Pour plusieurs joueuses, ce déplacement pourrait être le dernier sous le maillot d’Arsenal. Laia Codina, Beth Mead, Katie McCabe, Bara Votikova, Victoria Pelova et Naomi Williams figurent parmi les joueuses encore en lice pour le groupe avant un départ possible cet été. Slegers a salué les progrès de son équipe, estimant qu’elle est devenue plus dynamique, capable de faire des choses différentes et plus à l’aise dans plusieurs registres, tout en ayant développé son secteur défensif.
Le retour à Anfield ajoute une couche d’histoire à cette affiche. Arsenal n’y a plus joué depuis la demi-finale de FA Cup de 2013, lorsque Kim Little y avait inscrit le but victorieux. Liverpool, de son côté, arrive avec une blessure fraîche après sa défaite 3-2 contre Brighton en demi-finale de la FA Cup le week-end dernier, après avoir mené 2-0.

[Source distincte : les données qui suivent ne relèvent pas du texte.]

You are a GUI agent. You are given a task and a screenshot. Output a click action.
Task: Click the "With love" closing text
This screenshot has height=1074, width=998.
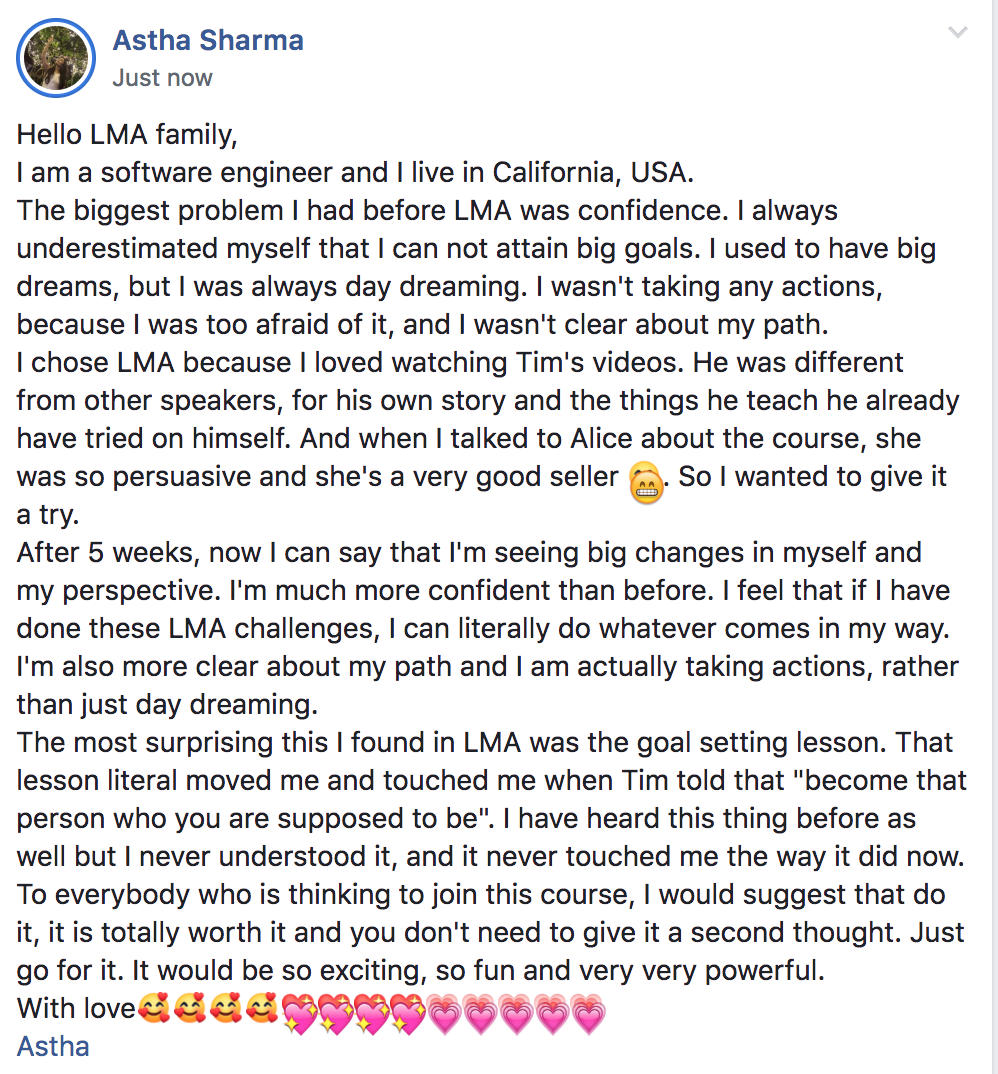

Le calcul d’Arsenal est donc simple. Un point suffit pour verrouiller une saison qui se termine avec une chance très concrète de s’installer derrière les leaders et d’entrer directement dans la phase de groupes de la Ligue des champions. Mais à Anfield, face à un Liverpool vexé et poussé par son public, les Gunners savent qu’ils ne pourront pas se contenter d’attendre que les chiffres fassent le travail à leur place.